• Exercise goal: Each line starting at the one that contains "Click sidebar scrollbar down arrow" and ending at the one that contains "This screenshot has height=391, width=823." must be returned exactly, and the rest of the listing is left out.

• Records for the task:
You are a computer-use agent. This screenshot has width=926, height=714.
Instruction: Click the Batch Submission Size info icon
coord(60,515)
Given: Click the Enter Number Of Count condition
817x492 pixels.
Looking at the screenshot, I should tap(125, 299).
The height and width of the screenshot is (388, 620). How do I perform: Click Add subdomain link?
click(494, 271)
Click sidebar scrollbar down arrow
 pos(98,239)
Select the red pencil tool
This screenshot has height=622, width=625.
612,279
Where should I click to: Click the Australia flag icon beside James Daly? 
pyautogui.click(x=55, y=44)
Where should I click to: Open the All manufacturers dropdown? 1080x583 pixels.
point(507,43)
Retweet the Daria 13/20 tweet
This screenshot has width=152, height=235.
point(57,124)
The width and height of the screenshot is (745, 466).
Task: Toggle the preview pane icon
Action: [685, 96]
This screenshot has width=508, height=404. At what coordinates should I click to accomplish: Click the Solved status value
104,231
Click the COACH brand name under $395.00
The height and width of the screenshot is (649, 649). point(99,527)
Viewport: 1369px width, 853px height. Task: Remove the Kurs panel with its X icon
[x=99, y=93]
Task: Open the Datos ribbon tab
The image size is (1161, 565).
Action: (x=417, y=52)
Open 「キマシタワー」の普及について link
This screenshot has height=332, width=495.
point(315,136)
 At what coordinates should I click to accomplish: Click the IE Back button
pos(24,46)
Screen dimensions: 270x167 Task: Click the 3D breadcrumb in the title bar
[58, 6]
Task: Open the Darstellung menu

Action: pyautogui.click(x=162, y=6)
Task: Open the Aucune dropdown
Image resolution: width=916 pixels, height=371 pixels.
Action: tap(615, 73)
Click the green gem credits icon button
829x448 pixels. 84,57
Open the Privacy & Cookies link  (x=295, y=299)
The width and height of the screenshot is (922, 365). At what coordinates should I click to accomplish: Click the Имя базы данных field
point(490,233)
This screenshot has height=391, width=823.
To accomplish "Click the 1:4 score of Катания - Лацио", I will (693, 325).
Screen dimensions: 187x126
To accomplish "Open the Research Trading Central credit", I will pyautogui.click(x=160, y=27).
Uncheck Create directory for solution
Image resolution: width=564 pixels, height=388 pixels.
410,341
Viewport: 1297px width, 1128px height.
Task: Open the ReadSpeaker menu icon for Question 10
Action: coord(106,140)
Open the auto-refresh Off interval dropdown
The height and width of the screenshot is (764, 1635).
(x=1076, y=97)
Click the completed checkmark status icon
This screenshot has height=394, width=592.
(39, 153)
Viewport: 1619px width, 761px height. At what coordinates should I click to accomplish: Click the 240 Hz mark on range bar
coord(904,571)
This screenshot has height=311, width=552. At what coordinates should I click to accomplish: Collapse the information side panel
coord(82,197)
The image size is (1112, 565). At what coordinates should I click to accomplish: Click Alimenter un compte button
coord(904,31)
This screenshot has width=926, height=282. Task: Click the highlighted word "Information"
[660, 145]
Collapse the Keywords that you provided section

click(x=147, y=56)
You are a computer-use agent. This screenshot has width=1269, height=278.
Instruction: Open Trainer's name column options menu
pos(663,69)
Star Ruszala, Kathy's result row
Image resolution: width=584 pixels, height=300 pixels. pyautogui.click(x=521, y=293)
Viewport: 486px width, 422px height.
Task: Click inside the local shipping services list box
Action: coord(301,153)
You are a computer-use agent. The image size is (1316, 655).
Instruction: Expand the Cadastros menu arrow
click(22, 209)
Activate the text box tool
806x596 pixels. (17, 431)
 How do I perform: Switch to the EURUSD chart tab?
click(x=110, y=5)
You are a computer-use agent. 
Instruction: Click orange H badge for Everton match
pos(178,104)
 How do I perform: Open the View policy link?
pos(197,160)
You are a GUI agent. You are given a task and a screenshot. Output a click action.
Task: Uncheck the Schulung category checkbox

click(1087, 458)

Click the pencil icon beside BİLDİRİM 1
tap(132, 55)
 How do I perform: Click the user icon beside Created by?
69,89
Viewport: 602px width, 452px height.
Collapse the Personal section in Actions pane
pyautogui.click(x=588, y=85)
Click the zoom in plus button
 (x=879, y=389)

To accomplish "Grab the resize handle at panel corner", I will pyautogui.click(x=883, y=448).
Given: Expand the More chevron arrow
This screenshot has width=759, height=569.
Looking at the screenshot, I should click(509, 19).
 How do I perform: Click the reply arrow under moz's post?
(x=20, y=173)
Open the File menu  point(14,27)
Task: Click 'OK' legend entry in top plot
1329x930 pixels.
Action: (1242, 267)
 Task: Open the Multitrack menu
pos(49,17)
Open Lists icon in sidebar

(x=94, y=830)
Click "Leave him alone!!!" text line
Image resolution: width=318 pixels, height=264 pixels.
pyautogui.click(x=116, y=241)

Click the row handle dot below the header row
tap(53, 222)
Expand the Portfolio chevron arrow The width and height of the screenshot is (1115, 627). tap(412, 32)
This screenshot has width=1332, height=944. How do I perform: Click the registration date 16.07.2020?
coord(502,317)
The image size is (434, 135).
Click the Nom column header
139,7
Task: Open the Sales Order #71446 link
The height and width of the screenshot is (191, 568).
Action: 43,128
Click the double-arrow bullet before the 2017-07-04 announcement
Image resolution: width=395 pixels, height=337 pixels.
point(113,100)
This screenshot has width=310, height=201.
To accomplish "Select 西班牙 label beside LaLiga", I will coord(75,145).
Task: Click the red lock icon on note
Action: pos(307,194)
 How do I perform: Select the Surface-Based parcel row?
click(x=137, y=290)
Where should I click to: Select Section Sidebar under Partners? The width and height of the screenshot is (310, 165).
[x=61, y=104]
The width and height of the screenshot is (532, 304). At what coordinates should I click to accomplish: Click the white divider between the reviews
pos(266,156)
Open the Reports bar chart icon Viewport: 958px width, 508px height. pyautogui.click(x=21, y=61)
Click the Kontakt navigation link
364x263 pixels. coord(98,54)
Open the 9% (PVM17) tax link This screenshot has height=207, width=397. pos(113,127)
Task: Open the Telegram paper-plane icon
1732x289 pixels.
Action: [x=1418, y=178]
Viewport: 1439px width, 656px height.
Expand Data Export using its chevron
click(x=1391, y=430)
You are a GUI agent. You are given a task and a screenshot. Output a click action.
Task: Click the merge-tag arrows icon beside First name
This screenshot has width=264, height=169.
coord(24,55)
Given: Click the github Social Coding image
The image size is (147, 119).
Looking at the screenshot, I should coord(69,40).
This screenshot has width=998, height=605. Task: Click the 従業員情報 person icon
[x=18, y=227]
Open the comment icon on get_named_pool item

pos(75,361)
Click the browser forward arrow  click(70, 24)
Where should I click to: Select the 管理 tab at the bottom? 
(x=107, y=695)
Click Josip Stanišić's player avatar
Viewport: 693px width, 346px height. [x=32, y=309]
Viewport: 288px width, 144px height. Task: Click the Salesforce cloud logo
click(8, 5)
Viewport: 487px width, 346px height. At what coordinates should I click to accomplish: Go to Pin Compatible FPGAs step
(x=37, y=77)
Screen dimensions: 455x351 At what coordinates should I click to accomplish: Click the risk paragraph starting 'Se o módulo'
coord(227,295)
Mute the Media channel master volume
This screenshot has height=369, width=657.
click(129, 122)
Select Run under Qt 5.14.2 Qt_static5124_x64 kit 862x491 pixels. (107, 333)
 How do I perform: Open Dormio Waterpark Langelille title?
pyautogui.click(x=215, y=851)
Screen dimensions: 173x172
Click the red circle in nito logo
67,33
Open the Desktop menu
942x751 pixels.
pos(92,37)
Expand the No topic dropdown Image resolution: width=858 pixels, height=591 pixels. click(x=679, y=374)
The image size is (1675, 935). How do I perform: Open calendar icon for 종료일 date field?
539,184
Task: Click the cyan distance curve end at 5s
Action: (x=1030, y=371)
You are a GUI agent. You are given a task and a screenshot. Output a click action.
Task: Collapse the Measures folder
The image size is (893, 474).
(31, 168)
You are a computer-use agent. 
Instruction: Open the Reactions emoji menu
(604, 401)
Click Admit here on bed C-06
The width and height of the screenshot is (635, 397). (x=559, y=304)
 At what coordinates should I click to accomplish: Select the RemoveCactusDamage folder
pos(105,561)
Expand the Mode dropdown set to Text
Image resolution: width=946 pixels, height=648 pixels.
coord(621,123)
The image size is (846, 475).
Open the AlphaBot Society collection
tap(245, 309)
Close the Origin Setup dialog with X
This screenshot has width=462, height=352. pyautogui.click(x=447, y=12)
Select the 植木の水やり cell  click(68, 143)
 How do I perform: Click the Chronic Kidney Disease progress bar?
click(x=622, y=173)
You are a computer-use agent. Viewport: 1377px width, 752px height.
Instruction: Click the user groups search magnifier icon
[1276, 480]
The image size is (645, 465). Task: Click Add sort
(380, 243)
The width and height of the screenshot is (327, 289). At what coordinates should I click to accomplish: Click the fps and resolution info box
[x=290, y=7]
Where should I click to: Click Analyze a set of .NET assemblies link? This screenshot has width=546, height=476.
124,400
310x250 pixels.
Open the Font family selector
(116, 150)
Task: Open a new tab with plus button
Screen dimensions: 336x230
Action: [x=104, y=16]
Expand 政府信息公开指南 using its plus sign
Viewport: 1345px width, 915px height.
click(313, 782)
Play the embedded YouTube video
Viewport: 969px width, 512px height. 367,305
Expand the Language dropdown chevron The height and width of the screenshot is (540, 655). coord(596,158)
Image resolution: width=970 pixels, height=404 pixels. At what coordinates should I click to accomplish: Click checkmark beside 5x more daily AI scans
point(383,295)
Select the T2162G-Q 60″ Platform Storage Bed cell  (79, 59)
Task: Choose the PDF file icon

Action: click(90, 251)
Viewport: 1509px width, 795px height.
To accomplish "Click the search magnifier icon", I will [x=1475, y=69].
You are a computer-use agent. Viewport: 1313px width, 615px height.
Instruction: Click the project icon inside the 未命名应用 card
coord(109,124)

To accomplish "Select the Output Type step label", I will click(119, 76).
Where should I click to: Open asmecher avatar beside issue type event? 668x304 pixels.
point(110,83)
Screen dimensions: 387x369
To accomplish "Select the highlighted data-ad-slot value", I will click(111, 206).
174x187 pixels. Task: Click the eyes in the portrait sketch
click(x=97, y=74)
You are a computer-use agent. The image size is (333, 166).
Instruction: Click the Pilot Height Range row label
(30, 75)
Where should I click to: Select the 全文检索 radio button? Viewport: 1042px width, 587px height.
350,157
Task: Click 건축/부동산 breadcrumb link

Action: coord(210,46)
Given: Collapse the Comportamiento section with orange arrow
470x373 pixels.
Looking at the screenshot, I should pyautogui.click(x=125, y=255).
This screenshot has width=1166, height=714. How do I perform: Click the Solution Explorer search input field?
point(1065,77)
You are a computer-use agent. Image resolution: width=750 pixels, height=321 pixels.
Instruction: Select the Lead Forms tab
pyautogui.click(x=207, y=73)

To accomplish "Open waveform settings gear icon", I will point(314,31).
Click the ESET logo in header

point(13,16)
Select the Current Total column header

• Result for this task:
Click sidebar scrollbar down arrow
 pos(98,239)
Select the red pencil tool
This screenshot has height=622, width=625.
612,279
Where should I click to: Click the Australia flag icon beside James Daly? 
pyautogui.click(x=55, y=44)
Where should I click to: Open the All manufacturers dropdown? 1080x583 pixels.
point(507,43)
Retweet the Daria 13/20 tweet
This screenshot has width=152, height=235.
point(57,124)
The width and height of the screenshot is (745, 466).
Task: Toggle the preview pane icon
Action: [685, 96]
This screenshot has width=508, height=404. At what coordinates should I click to accomplish: Click the Solved status value
104,231
Click the COACH brand name under $395.00
The height and width of the screenshot is (649, 649). point(99,527)
Viewport: 1369px width, 853px height. Task: Remove the Kurs panel with its X icon
[x=99, y=93]
Task: Open the Datos ribbon tab
The image size is (1161, 565).
Action: (x=417, y=52)
Open 「キマシタワー」の普及について link
This screenshot has height=332, width=495.
point(315,136)
 At what coordinates should I click to accomplish: Click the IE Back button
pos(24,46)
Screen dimensions: 270x167 Task: Click the 3D breadcrumb in the title bar
[58, 6]
Task: Open the Darstellung menu

Action: pyautogui.click(x=162, y=6)
Task: Open the Aucune dropdown
Image resolution: width=916 pixels, height=371 pixels.
Action: tap(615, 73)
Click the green gem credits icon button
829x448 pixels. 84,57
Open the Privacy & Cookies link  (x=295, y=299)
The width and height of the screenshot is (922, 365). At what coordinates should I click to accomplish: Click the Имя базы данных field
point(490,233)
This screenshot has height=391, width=823.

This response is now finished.